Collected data
= = = = = = =

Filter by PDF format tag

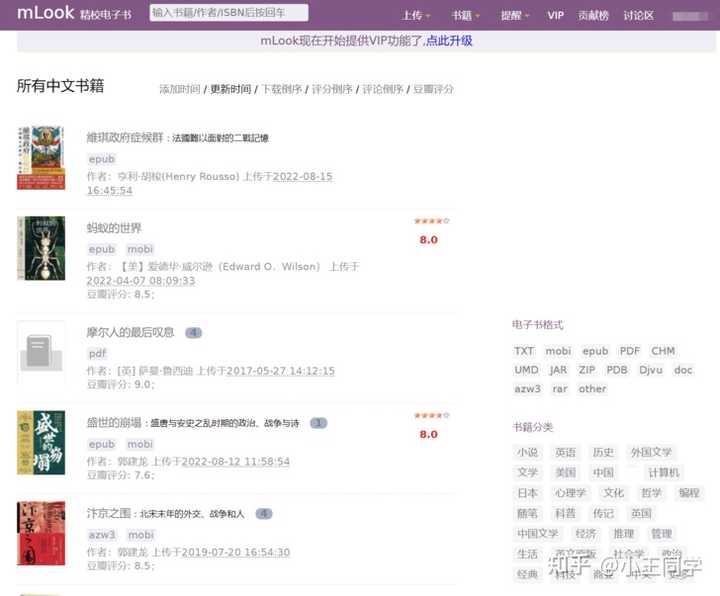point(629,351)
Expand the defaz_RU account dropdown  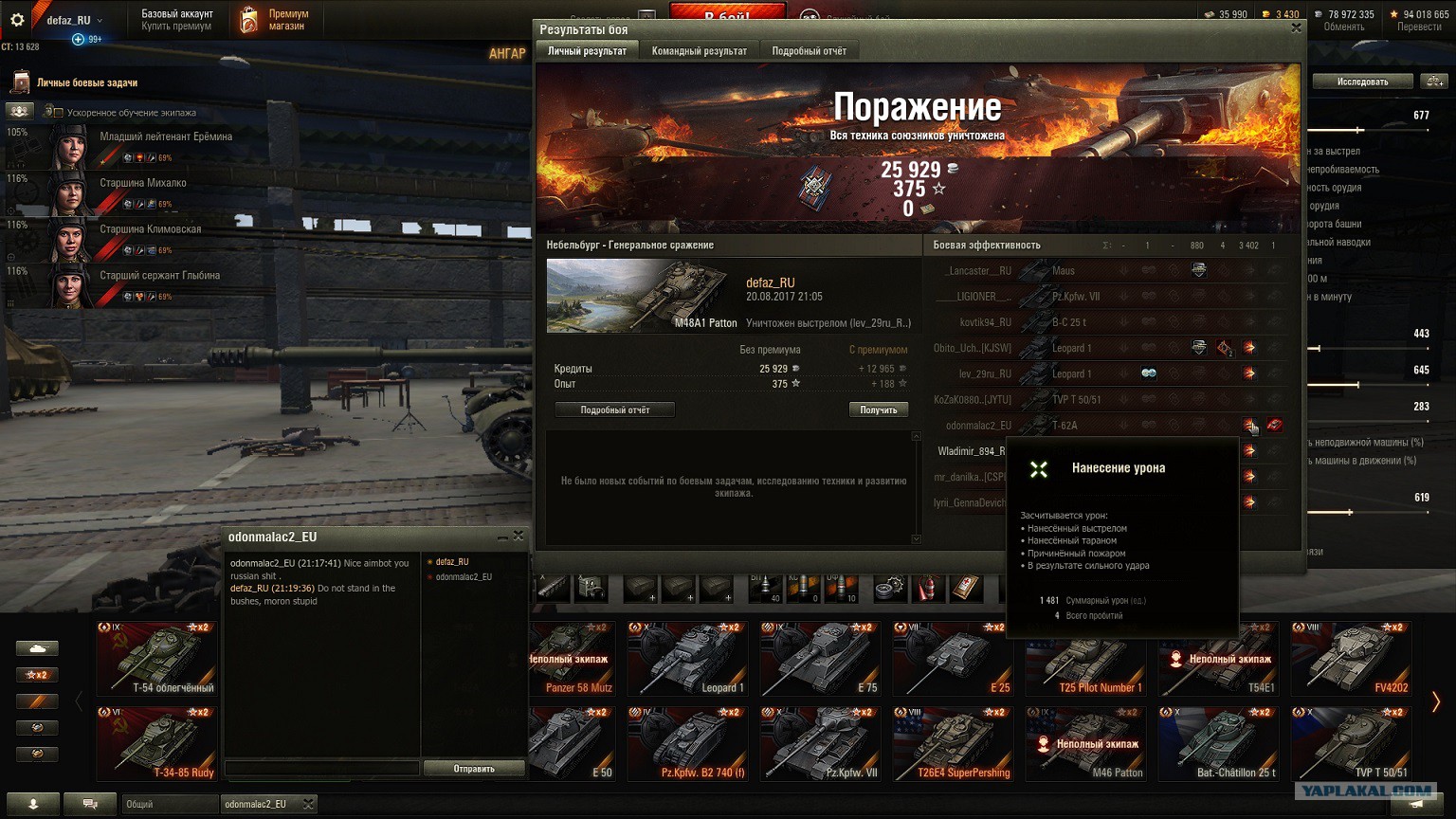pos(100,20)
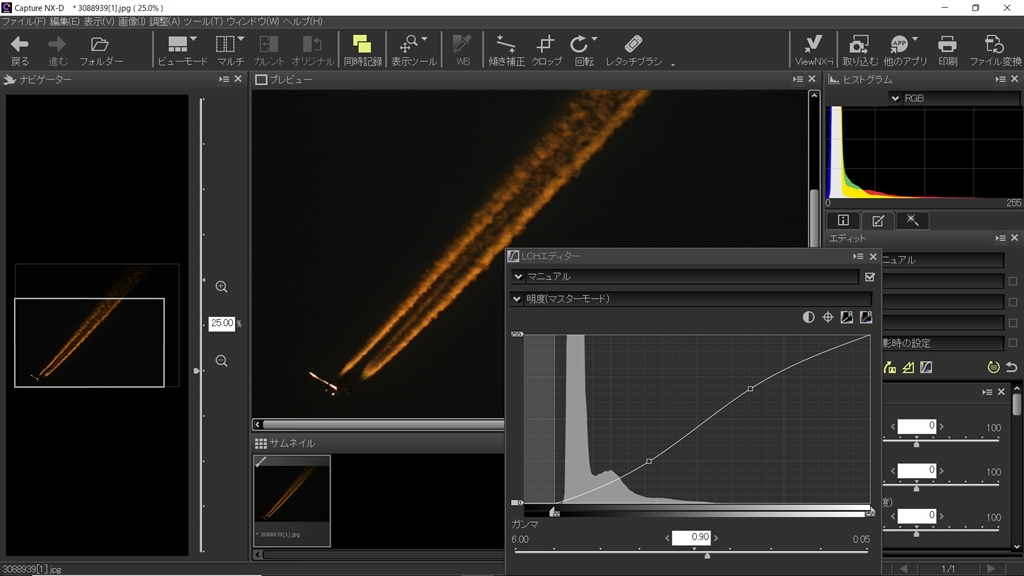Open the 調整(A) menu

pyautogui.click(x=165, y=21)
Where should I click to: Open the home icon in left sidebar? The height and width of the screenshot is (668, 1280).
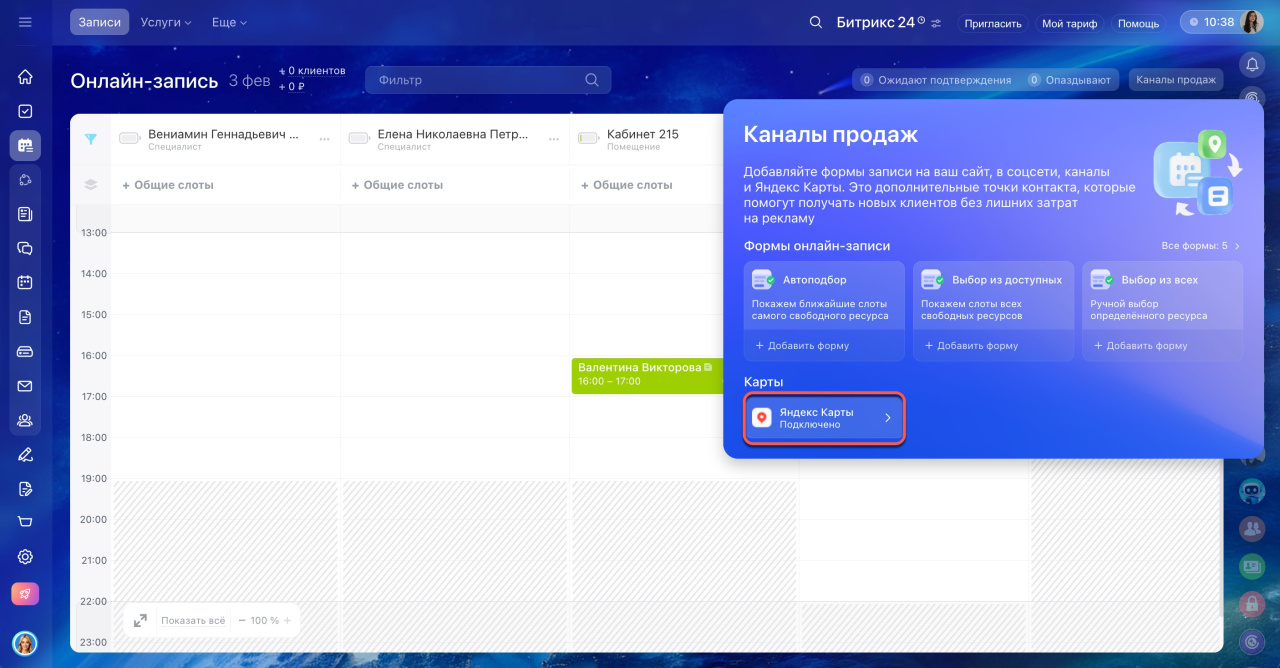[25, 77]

= = = = = = =

* Exercise instructions
Transcribe, word for word, the line holding "Where should I" and all lines after it in the entries above, ending with the last. Only those lines; no pictures.

* Expected answer
Where should I click to: Open the home icon in left sidebar? The height and width of the screenshot is (668, 1280).
[25, 77]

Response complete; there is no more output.